2006年『LBH in TOKYO DOME』
高さ10メートルの足場からイ・ビョンホンがダイブするオープニングに驚かされた東京ドーム公演(実際は、スタントマンがダイブ)。
「4万2000人がステージに立つ僕を見ている、あの光景は死ぬまで忘れられません。まるで絵を見ているような感じでしたね。あと、みなさんの“気”に押される経験をしたのも初めてでした。実は、終演後に控え室で泣いてしまったんです。誰もいないからと思っていたら、背後から動画のカメラを向けられていて(笑)」
2007年『HAPPY BIRTHDAYTO LBH』
ビョンホンの誕生日を武道館でお祝いした1日だけのイベント。
「映画『グッド・バッド・ウィアード』の撮影をしていたときですね。記者会見でプレゼントしていただいたワイン。ワインは、いまでも好きでよく飲んでいますよ。銘柄ごとにさまざまな歴史を感じさせてくれるところに惹かれるんです。最近は、日本酒も物語を感じられていいなと思っています」
2007年『LBH ARENA TOUR 2007』
オープニングのダンスパフォーマンスにピアノ演奏、このアリーナツアーのために作られた日本語オリジナル曲で秋元康が作詞した『いつか』(翌年にシングルとしてリリースされ、日本ゴールドディスク大賞の『ザ・ベスト・エイジアン・アーティスト』を受賞)の熱唱など、サプライズでいっぱいの公演。
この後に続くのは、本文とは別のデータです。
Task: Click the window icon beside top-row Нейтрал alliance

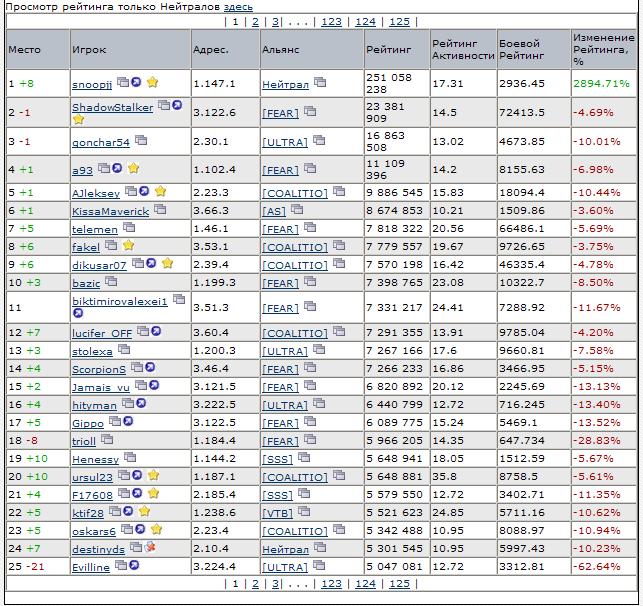Action: tap(322, 84)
「絶対にダンスをしない主義だったんです。でも、東京ドーム公演に続きプロデュースしてくださった秋元康さんにリクエストされて挑戦しました。これだけ頑張ったのだから秋元さんにもと思い、周囲から絶対に無理だと言われていた彼をステージに上げて一緒に踊ることも実現させました(笑)」
2009年『LBH OFFICIAL FANCLUB EVENT 2009』
ビョンホンのピアノ伴奏で『いつか』を会場のファンと合唱する感動的なフィナーレで締めくくられたファンミ。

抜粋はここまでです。